If there is any chance these are actually free energy devices, the obvious question becomes, “What about the laws of thermodynamics?” Regarding magnetism, it’s hard to feel compelled to provide answers. Magnets obviously do work without a required equal or greater investment. Furthermore, no one has provided a respectable explanation for exactly how magnets work, much less, how they respect the laws of thermodynamics. It’s not clear what one would need to argue against. Suffice it to say that the output of a successful magnet motor will be a function of the strength of the magnets it contains.

Regarding mechanical resonance, and the apparent free boiling or cracking of water, here is a theory. An increase in the temperature of an object is nothing more than an increase in the amplitude of the inherent vibrations of that object.
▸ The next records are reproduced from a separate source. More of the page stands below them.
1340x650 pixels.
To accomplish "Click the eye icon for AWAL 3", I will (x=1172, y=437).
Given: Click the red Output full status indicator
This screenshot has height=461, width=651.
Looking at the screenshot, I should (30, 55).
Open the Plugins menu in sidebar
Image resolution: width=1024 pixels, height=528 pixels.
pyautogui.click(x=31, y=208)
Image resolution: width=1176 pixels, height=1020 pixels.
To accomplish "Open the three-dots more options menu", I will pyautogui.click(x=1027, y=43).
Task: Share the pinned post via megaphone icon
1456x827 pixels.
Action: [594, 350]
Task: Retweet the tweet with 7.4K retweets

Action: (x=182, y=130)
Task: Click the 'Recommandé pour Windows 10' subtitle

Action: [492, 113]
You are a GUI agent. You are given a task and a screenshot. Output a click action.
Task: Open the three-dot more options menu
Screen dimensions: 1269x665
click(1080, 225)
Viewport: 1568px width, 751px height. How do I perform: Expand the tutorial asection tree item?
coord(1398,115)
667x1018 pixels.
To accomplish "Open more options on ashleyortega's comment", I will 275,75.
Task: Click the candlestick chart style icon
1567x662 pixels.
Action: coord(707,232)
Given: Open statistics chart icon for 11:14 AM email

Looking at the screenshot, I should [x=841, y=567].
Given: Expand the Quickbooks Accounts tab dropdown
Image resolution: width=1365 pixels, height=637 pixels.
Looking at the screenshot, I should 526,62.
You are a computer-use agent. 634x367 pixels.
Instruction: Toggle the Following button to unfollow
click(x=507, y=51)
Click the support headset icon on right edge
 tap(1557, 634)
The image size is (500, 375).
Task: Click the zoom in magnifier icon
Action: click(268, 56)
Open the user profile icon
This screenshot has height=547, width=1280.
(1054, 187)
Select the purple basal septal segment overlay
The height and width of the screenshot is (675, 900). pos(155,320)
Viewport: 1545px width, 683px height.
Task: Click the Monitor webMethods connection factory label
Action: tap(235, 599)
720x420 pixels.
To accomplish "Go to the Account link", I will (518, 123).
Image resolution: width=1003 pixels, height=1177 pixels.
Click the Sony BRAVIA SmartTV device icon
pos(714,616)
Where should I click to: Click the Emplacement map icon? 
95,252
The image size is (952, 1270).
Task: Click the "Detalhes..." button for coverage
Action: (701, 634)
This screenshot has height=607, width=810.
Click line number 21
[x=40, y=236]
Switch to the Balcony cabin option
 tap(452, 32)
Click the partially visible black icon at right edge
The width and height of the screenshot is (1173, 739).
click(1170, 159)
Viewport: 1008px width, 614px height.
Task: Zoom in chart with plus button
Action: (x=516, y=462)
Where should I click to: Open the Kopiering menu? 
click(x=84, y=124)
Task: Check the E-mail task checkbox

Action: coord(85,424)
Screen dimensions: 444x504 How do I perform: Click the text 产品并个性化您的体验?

From the standpoint of thermodynamics, the transfer of heat is an increase in the amplitude of the vibrations of some target, via proximity (conduction, convection, radiation) to higher amplitude vibrations of some source. For example, a stove top burner (the source) produces the goal amplitude, and a pot of water (the target) sits on it at a lower amplitude until it eventually catches up. Until the water boils, the burner is producing heat that is lost and wasted. This is a typical brute-force heat transfer dependent on amplitude, and the laws of thermodynamics as currently stated apply here.

However, with a proper understanding of frequency, we can raise the amplitude of the vibrations of a target material with lower amplitude vibrations of a source. Consider a parent pushing a child in a playground swing. The amplitude of the swings of the child is higher than the amplitude of the pushes received from the parent, yet the amplitude of the swinging child continues to increase. The requirement is that the frequency of the pushes of the parent and the oscillations of the swing must harmonize. Such harmony is a specific, precise event not typically found by accident.

The frequencies of the vibrations of a source and target are not specifically addressed by the laws of thermodynamics. Given that a resonant vibration may be hard to pinpoint for a complex material, it stands to reason that frequency has been largely ignored. But just as discussions of elemental concepts can involve idealized parameters like an “ideal gas”, if we constrain our target to an ideal material like distilled water, we can discuss the vibrational frequencies of that material ideally. The laws of thermodynamics are not being disputed. It would appear that while they are accurate as they are, they are ultimately not complete. It would appear they need to be amended to include the very rare scenario where a lower amplitude energy source can increase the amplitude of a target if their frequencies are in harmony.